One of the most elusive skills for clinicians is learning to read EKGs. Even those who learn to recognize textbook examples at the drop of a hat may suddenly find themselves stumped in a real-life situation. You see, as with many things in the medical world, not all EKG patterns follow textbook examples. However, this brings us to question who should be able to decode EKGs? Should doctors alone be responsible for this important skill, or should you and your coworkers also be able to recognize the patterns and measurements?

EKG Rhythm Basics

A normal EKG rhythm cycle should have several distinct waves, which are the P wave, the QRS complex and the T wave. The P waves indicates electrical activity in the atria. The QRS complex shows ventricular electrical output, and the T wave is the resting phase. A close look at a normal heart rhythm would show these waves occurring in proper length, form and rate.

Emergency situations occur when the atria or ventricles fail to fire correctly. Your patient will often be found pulseless. During an emergency, you’ll need to be able to read the EKG strip quickly but accurately to make a snap decision on what should be done for your patient.

Most Common Emergency Rhythms

Now you may be wondering why you need to know all of this detailed information. Surely, a code is about saving a life, not identifying tiny strips of pink paper! However, as a first responder, you’ll need to be able to recognize a few EKG rhythms quickly. In fact, you should be able to identify them in only a second or two.

The first and most obvious emergency rhythm is asystole. This one is easy to recognize because it’s a flat line. There will be no electrical activity on the EKG.

The second important rhythm is ventricular fibrillation. This wave pattern will show only the QRS complex, but there will be no rhythm or symmetry to the waves. Ventricular tachycardia is similar to V-fib in that it only shows the QRS complex. The rhythm appears regular but fast, and the waves are not as chaotic as they are in V-fib.

Finally, pulseless electrical activity can appear as nearly any recognized waveform on the EKG. However, your patient will be unconscious and have no pulse.

For Doctors’ Eyes Only?

If you are like some first responders, nurses and EMTs, you may think that these intricate waveforms should be left to the doctors to decode. After all, they’re generally in charge of the code. However, as an ACLS-certified health care provider, you also have a responsibility to participate fully in a code and even to help run it, especially when no doctors are present.

The playing field becomes a bit more level in these situations. While doctors should certainly be able to recognize EKG rhythms, you must know them intricately as well if you hope to save lives by following ACLS algorithms.

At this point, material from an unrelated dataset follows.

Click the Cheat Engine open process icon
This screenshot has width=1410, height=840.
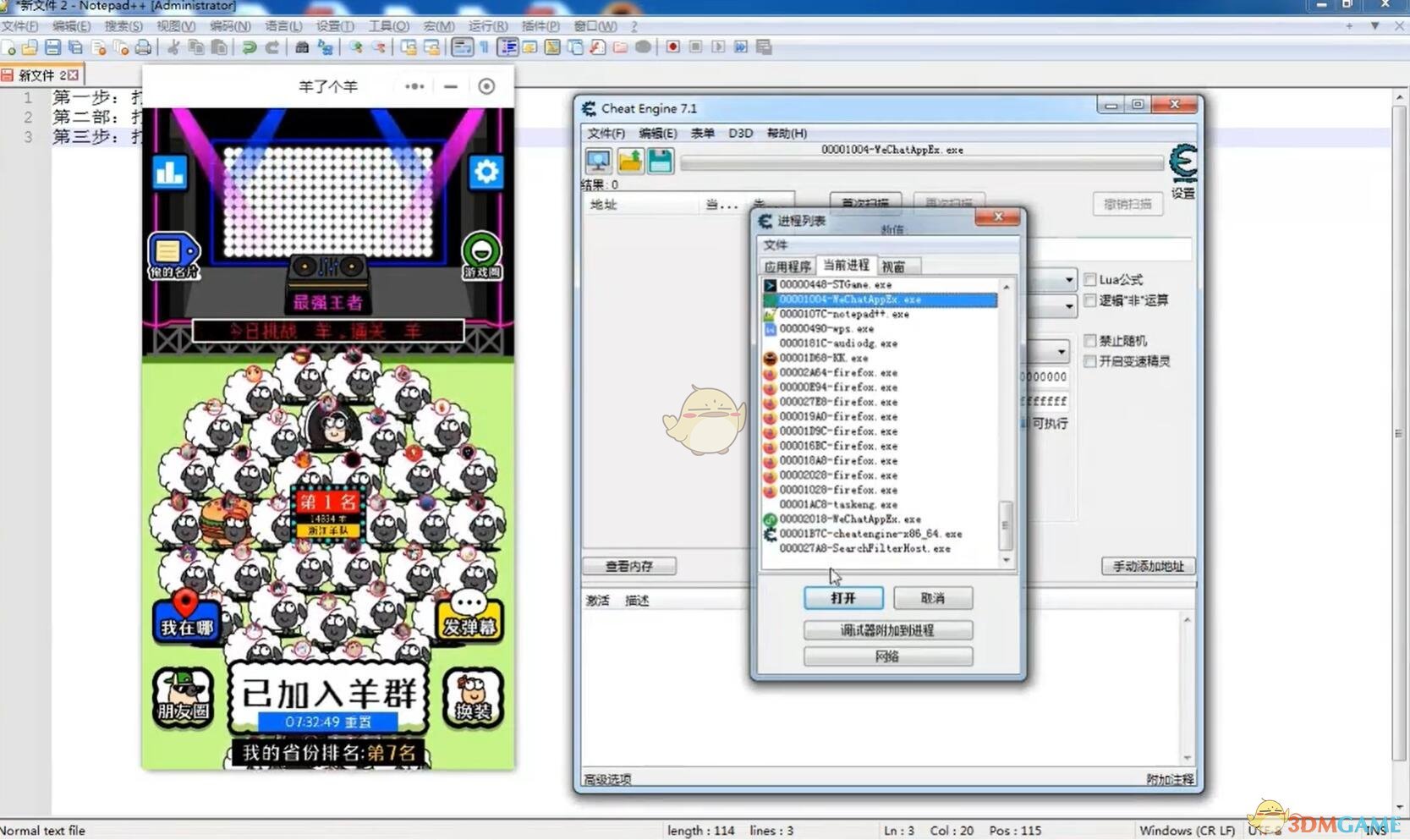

Learning to Decode Heart Rhythms

You may find it easy to learn these EKG rhythms. On the other hand, you may stumble over them because no two seem to look alike and very few follow textbook examples. Your ACLS certification class is a great place for you to begin learning real rhythms.

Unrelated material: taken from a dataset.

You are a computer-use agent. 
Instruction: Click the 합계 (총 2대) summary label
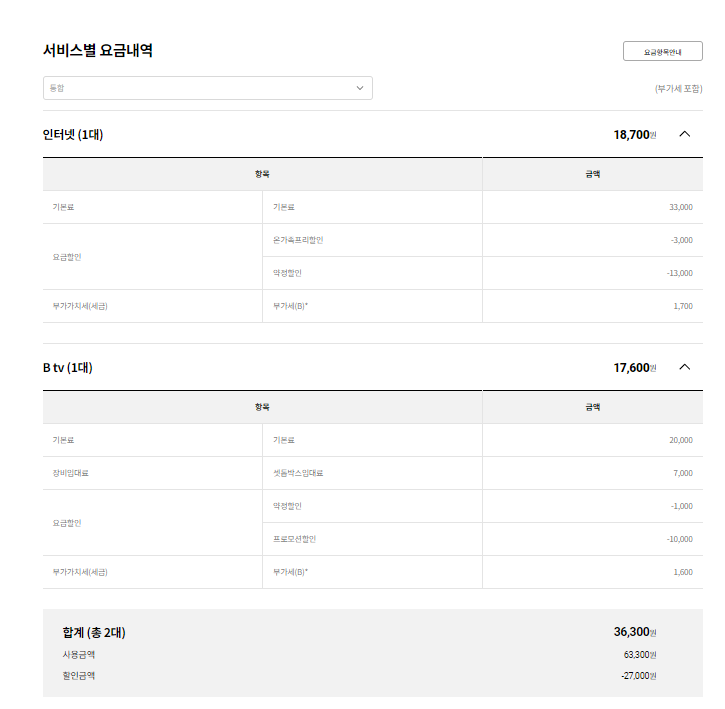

Your textbook here will provide you with great examples, and the scenarios you’re in during class will help you recognize these basic rhythms quickly. Plus, by learning other EKG rhythms that often lead to lethal consequences, such as third-degree heart block, you’ll be able to monitor and treat your patients before they end up in these emergency situations.

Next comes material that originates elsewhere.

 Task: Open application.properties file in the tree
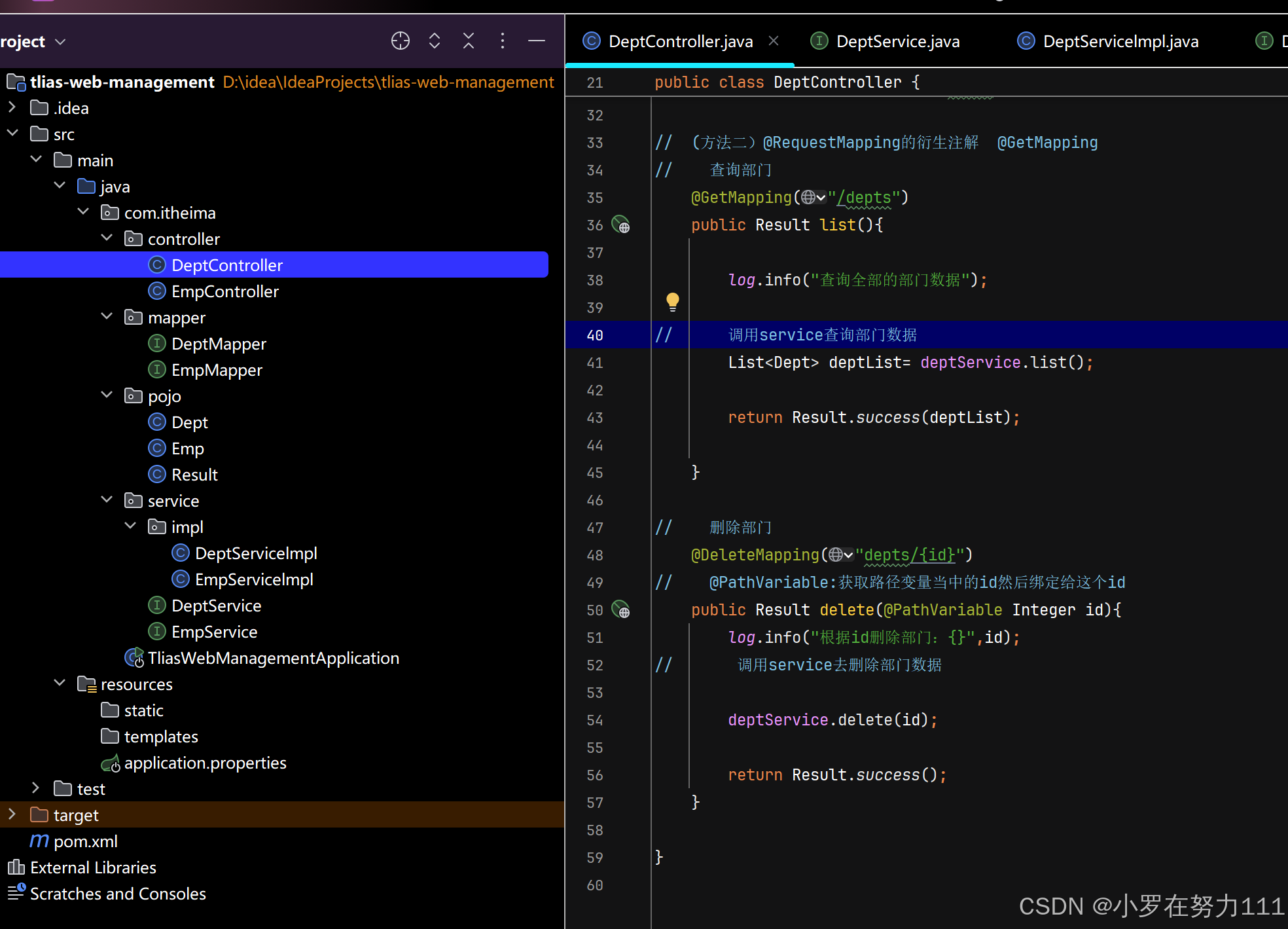coord(205,763)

While you may not be able to provide everyday medical treatments based on your EKG reading as doctors can, it is certainly still an important skill to have in your back pocket. This knowledge can help you recognize how your patient is truly doing, if his or her status is becoming more critical and what treatments your patient needs when coding. Your ACLS training in EKG interpretation is paramount to a proper response during cardiac arrest or symptomatic episodes. This is one skill that you do not have to leave up to the doctors.